But not everyone confronts the airport bathroom circus. The old lady next to me doesn’t seem to have problems with her soap. I bet she’s been spared from the toilet water too. What is your secret, old white lady in the brown velour pant suit? What am I doing wrong? But there’s no time for philosophizing, I have to get to my gate. Guess where my gate is? Guess if it’s nearby or at the very far edge of the airport as in it has a separate zip code and everything. Guess.

Is it the tragedy that is modern American air travel that makes home feel this good? Maybe. Probably. I guess this account of flying would suggest I’m a young, old curmudgeon who has lost sight to how lucky I am.  But it’s always temporary. I am either going somewhere great or coming home to relief and love, and it’s just the in-between antics that can get a girl down. Once home nobody shouts the temperature and the toilets flush WHEN YOU WANT THEM TO. Of course, an 80 pound furry beast running around you in circles then through your legs and back, shoving every toy in the box in your lap and wagging his tail with enough vigor to knock over small children and feeble adults, well, that helps too. That’s the best.

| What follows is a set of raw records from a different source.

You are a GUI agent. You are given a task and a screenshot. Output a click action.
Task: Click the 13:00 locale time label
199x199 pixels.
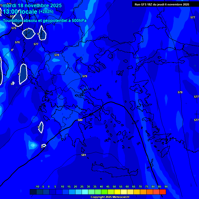click(x=20, y=12)
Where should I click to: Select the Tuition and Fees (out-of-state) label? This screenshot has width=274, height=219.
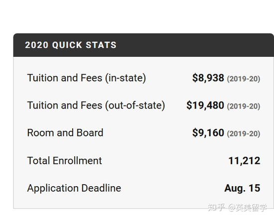[96, 106]
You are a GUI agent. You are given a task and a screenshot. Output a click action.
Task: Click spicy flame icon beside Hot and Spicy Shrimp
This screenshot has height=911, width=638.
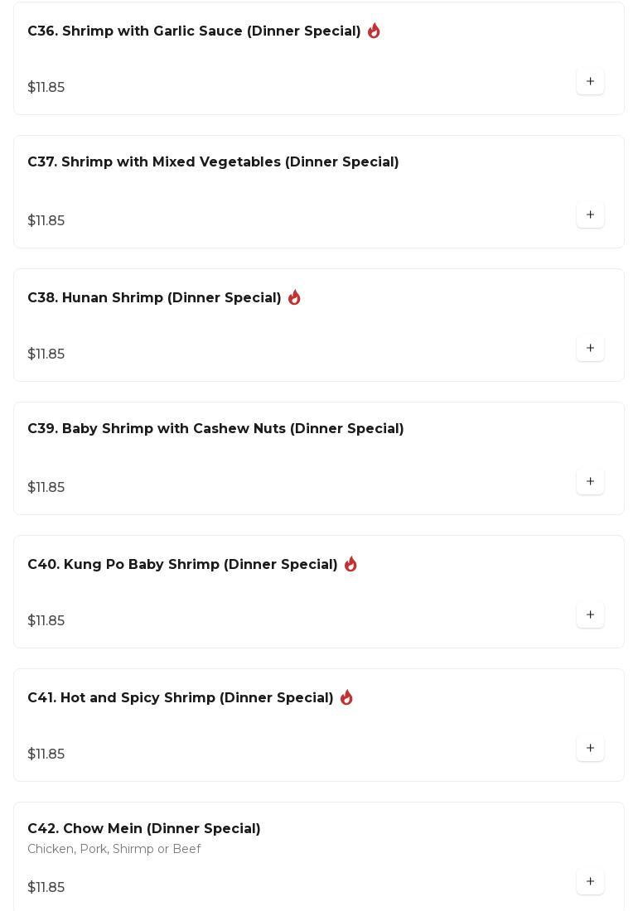point(346,697)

I celebrated Thanksgiving with my best friend big brother Nick and Company in Miami for a week. Mostly I felt like death, but I was excited to go and the change in scenery did me good. It’s been a rocky few months. My health declined from mediocre to poor without discernible reason, and that’s just the name of the game with illness like this. I can’t pretend I’m not discouraged by it or tired of feeling really shitty when I didn’t overdo it or change anything, as if a person deserves bad health anyway, but I’m trying not to wallow in it either. I saw the specialist in Miami and there are a few changes we are making, but we won’t know more until the results arrive from the copious amount of blood I gave to test. Aside from that, my progressive boyfriend and I broke up. Ew, breakups.

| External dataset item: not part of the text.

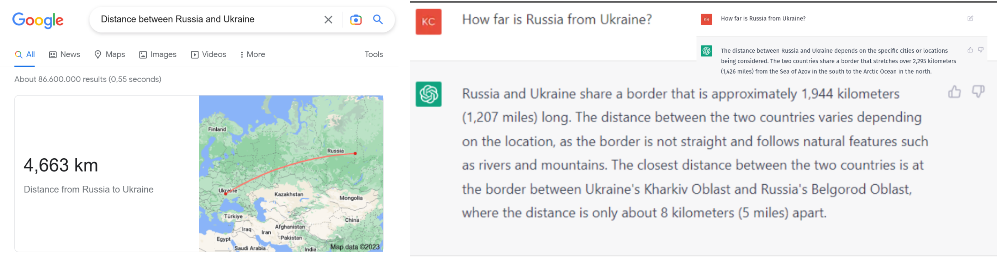Open the Tools filter options

pos(373,55)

It’s interesting that a decision you’re sure of it’s the right one to make can be just as painful as the wrong ones you’ve made when you didn’t know any better. And by interesting I mean shitty. We did the adult thing and “called it” at the appropriate time. We saved ourselves the tragedy of letting it slowly burn and die until it ended in hatred. I guess ultimately, even an amicable breakup is still a breakup. It’s an end. You grieve for them and you grieve for who you were with them. I experienced a whole new pain this time around that stemmed from not being my whole self in the endeavor. I pretended and concealed when the truth was ugly or getting a less than desirable response. I don’t think Id ever done that In a relationship before, but I’ve never been under the circumstances I am now and had to introduce someone knew to a world that took so much explaining, and defending in some cases.

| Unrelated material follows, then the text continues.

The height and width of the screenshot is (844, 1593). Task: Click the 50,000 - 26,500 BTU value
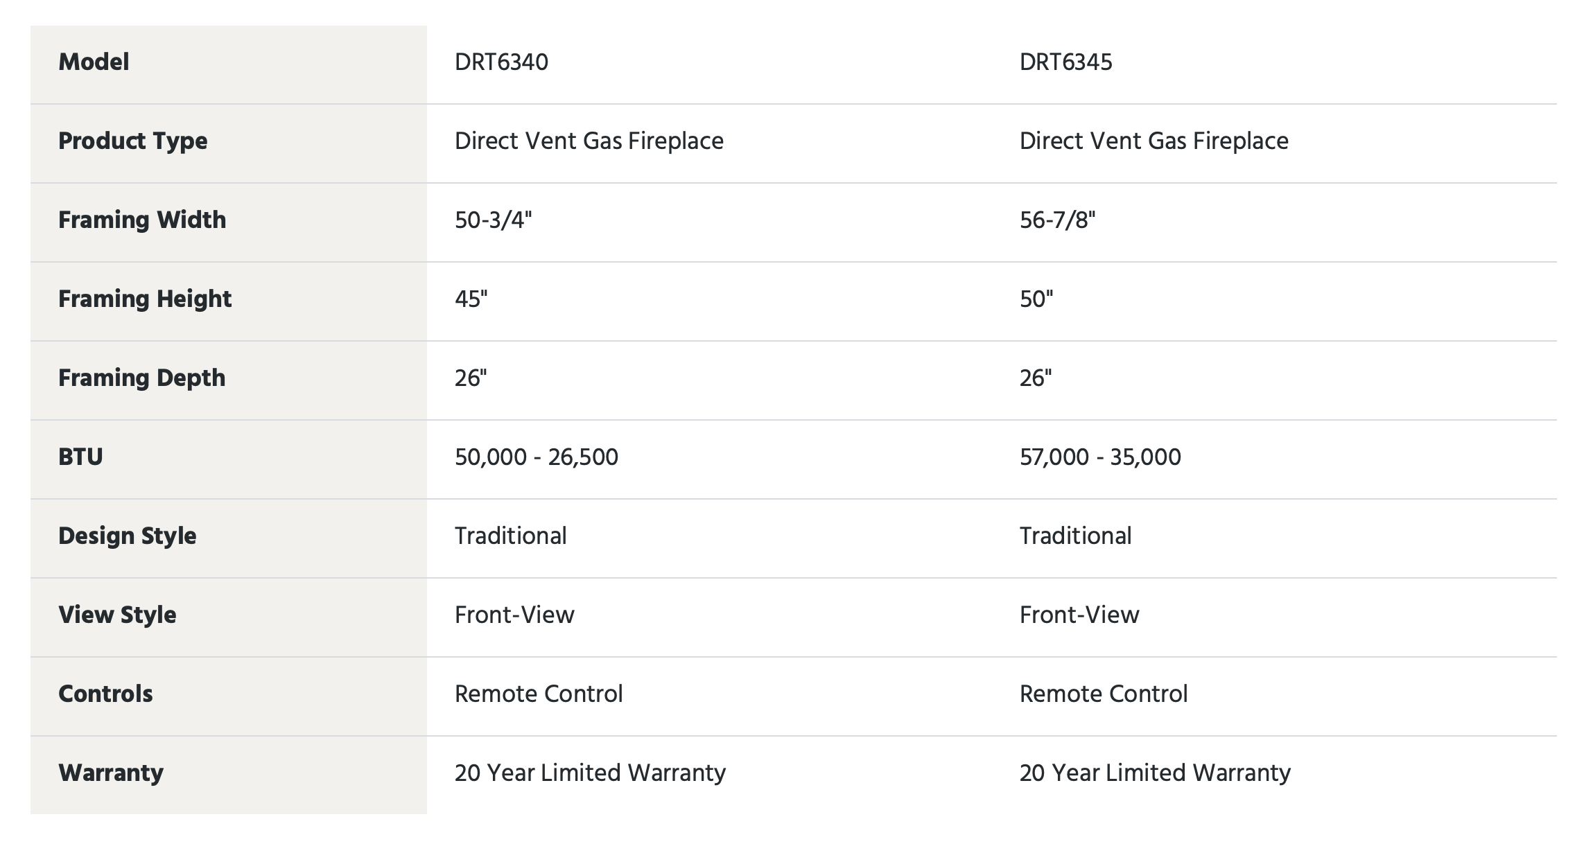pos(537,457)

It’s weird, I actually wanted to keep my illness out of the whole thing. (I wanted to live in Neverland, is how that sentence should read.) I had this fear it would interfere with things before they ever had a shot to develop. I feared it would be difficult and unbecoming; It would suggest I was someone inferior. I was even afraid it might be the demise of the relationship. And then, it kind of was. The weight of it became too heavy, it’s unrelenting nature became too repetitive and it’s lack of a solution wore out the seams and we broke. There were other reasons, of course. But my being sick was up there, it messed with things, it was a big a part of the end. And for a while that was a really crushing thought. It made me feel small, made my life feel lesser. I push and work to live my life in spite of this invisible force trying to take it away, and yet sometimes, it still comes out on top. It wins.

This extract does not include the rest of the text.